I'm going through the following proof and a few points are not necessarily obvious to me, i would love to fully understand this proof so i would appreciate explanations.
Firstly should we note require that $\sum_{i=1}^{n} v_i=1$ for $v_i \in v$ since it is a probability distribution? Or is this solved by the fact once we have a $v$ then we know if its values are positive we can just normalise it by the sum?
Secondly why do we require the lazy chain $q$? I understand we obtain $r$ from it but why do we need $r=q^{k-1}$ It seems r=p would work for the proof would it not?
The eigenvector can always just be normalized into a probability distribution as long as its nonzero entries have the same sign. That's why you need to check that the entries all have the same sign in the first place. Just in general, these linear-algebraic style proofs don't really need to work with a probability distribution all the way through, they can work with vectors and then convert them to probability distributions when needed/possible.

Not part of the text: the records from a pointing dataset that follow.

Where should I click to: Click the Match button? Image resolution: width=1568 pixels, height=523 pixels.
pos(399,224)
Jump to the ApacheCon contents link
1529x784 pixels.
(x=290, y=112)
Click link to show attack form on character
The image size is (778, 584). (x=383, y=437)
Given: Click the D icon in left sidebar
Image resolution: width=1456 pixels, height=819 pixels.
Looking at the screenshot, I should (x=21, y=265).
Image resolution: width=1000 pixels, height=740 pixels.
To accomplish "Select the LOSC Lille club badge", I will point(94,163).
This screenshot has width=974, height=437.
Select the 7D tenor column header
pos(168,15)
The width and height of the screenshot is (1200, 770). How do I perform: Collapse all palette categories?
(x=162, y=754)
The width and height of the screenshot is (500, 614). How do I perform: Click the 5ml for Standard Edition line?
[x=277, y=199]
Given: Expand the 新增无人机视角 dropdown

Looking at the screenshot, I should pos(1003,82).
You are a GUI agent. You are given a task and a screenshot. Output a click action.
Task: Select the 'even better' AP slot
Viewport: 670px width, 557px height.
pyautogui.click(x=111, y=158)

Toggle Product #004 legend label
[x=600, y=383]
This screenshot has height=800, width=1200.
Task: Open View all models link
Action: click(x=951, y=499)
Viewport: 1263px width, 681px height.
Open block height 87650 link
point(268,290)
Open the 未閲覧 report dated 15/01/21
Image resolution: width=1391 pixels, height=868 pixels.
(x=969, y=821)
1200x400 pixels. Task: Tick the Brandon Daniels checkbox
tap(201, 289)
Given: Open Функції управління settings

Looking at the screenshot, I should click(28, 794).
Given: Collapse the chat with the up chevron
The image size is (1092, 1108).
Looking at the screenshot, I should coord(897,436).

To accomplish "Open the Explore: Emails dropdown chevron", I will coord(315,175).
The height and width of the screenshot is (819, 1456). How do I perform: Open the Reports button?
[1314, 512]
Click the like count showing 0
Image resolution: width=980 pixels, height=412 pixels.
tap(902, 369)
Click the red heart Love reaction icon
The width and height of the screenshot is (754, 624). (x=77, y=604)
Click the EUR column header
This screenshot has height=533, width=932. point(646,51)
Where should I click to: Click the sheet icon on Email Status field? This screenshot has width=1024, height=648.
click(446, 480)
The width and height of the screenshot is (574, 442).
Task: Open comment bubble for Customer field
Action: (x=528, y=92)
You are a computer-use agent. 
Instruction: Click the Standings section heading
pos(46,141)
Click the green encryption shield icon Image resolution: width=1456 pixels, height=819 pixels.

The lazy chain is an aperiodic chain with the same stationary distribution as the given chain. (Honestly, if I were writing a passage like that for pedagogical purposes, I would spell this point out, because there's nothing special about this particular lazy chain. But I digress.) Irreducibility and aperiodicity together get you to $r(x,y)>0$, which is the key fact you need to carry out the proof.
If you didn't make the lazy chain, you would run into trouble when $p$ is periodic, because in this case you wouldn't have $p^{k-1}(x,y)>0$ for all $x,y$. In particular, if the period doesn't divide evenly into $k-1$ (e.g. if $p=\begin{bmatrix} 0 & 1 \\ 1 & 0 \end{bmatrix}$) then $p^{k-1}(x,x)$ will be zero for every $x$.